[GIVEN ENTRIES — start]
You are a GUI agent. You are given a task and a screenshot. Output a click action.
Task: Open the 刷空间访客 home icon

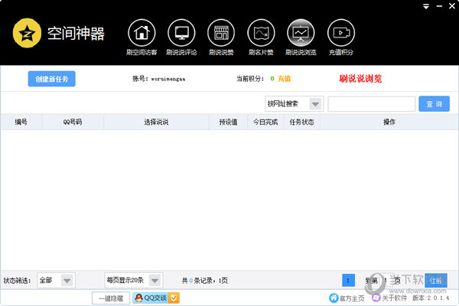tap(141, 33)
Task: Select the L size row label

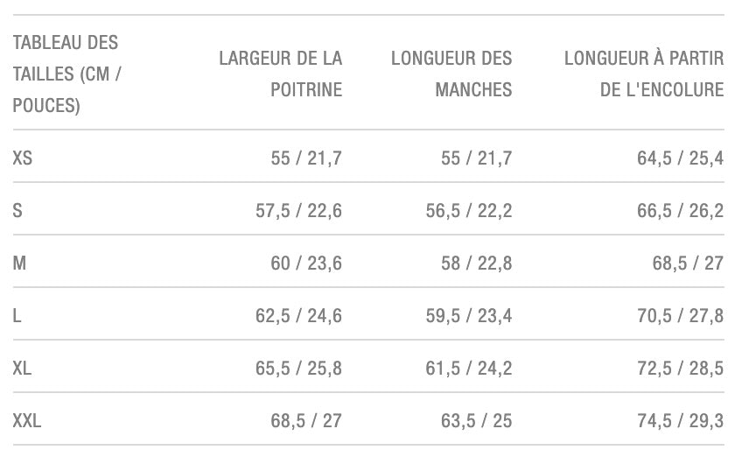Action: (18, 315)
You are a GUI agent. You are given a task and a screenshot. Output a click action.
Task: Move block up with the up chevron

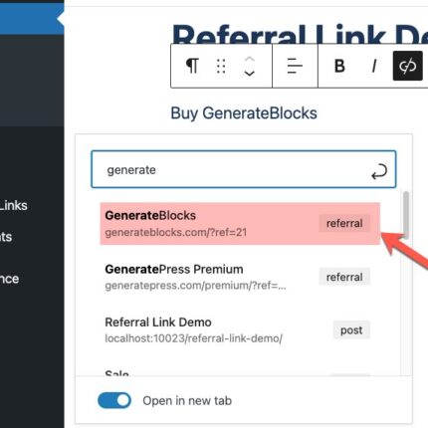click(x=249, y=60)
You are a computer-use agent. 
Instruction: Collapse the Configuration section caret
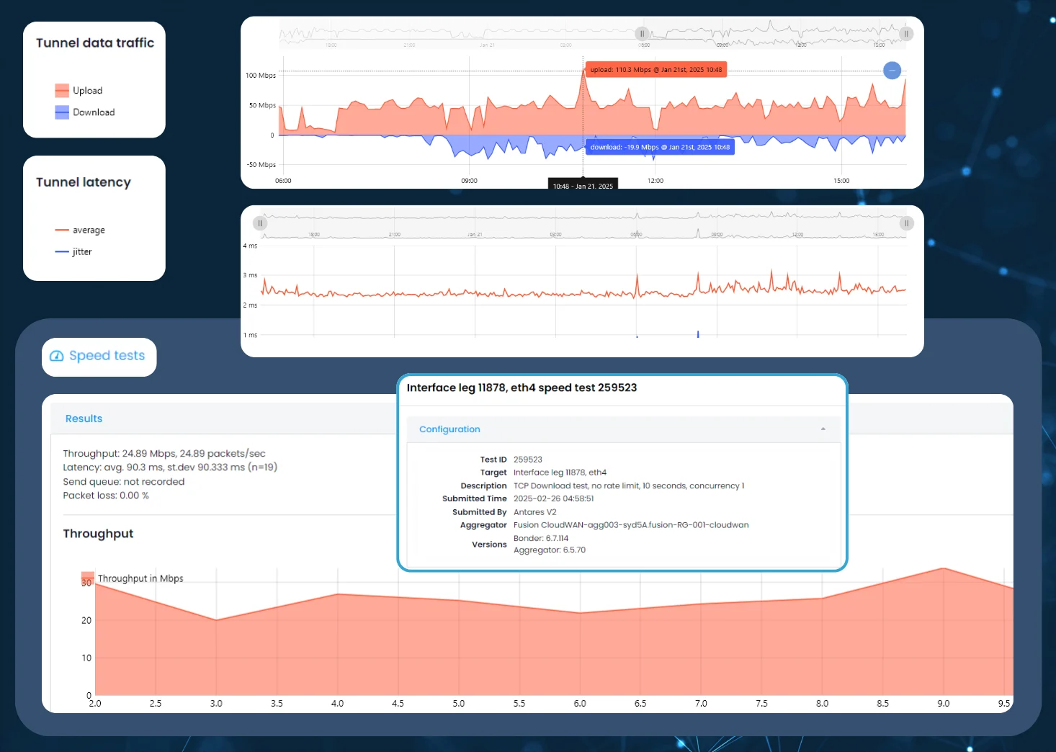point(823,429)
[GIVEN ENTRIES — finish]
PROBLEM STATEMENT —
Return every entry of the data above verbatim, with no images included.

ANSWER BOX —
You are a GUI agent. You are given a task and a screenshot. Output a click action.
Task: Open the 刷空间访客 home icon

tap(141, 33)
Task: Select the L size row label

Action: (18, 315)
You are a GUI agent. You are given a task and a screenshot. Output a click action.
Task: Move block up with the up chevron

click(x=249, y=60)
You are a computer-use agent. 
Instruction: Collapse the Configuration section caret
point(823,429)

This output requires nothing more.